**Assigned task**
Write out exactly the lines from the one containing "[Ministère de l'Enseignement" through the last line of the records below, including both.

Saved data entries:
*** Block opens ***
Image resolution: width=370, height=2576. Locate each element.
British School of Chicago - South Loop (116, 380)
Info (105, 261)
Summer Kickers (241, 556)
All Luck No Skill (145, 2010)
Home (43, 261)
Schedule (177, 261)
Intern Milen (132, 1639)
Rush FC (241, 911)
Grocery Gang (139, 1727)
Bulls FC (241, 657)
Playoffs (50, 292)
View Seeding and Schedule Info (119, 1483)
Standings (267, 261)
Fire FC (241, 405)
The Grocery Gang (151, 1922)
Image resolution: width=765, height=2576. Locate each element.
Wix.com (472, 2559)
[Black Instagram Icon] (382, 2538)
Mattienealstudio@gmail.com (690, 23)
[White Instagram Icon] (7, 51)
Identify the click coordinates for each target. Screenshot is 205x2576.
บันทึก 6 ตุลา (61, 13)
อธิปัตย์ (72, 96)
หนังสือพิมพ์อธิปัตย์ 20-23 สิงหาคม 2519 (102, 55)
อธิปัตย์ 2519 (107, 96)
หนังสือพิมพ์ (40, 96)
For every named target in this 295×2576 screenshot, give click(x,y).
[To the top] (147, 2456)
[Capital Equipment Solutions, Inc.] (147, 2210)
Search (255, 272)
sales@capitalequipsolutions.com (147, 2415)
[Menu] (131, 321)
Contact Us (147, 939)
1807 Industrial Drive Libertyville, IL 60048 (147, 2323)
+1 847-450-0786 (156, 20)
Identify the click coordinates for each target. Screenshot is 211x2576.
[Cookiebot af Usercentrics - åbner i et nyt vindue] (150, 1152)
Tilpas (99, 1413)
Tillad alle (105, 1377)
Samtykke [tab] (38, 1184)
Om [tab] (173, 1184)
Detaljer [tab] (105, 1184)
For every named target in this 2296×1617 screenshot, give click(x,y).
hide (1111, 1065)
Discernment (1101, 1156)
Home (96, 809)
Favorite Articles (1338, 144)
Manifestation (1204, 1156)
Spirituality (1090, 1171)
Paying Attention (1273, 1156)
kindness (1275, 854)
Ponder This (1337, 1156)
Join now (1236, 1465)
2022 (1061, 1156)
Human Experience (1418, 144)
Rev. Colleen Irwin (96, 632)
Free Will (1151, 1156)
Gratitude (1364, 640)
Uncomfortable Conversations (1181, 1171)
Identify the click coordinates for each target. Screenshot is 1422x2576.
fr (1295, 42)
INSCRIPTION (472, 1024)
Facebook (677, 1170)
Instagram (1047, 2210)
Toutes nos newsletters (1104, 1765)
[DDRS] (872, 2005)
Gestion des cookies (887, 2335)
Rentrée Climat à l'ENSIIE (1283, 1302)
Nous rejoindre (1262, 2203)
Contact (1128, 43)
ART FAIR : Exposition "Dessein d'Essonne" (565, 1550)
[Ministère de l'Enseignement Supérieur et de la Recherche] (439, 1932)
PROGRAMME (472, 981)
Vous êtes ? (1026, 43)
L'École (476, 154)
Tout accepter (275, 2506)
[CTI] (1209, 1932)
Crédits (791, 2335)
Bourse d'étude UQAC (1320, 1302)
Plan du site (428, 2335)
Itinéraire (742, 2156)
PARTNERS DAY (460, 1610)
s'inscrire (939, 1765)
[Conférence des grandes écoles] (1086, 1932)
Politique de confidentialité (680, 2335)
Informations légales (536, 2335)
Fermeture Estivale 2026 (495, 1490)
*** Block closes ***
**Your solution**
[Ministère de l'Enseignement Supérieur et de la Recherche] (439, 1932)
PROGRAMME (472, 981)
Vous êtes ? (1026, 43)
L'École (476, 154)
Tout accepter (275, 2506)
[CTI] (1209, 1932)
Crédits (791, 2335)
Bourse d'étude UQAC (1320, 1302)
Plan du site (428, 2335)
Itinéraire (742, 2156)
PARTNERS DAY (460, 1610)
s'inscrire (939, 1765)
[Conférence des grandes écoles] (1086, 1932)
Politique de confidentialité (680, 2335)
Informations légales (536, 2335)
Fermeture Estivale 2026 (495, 1490)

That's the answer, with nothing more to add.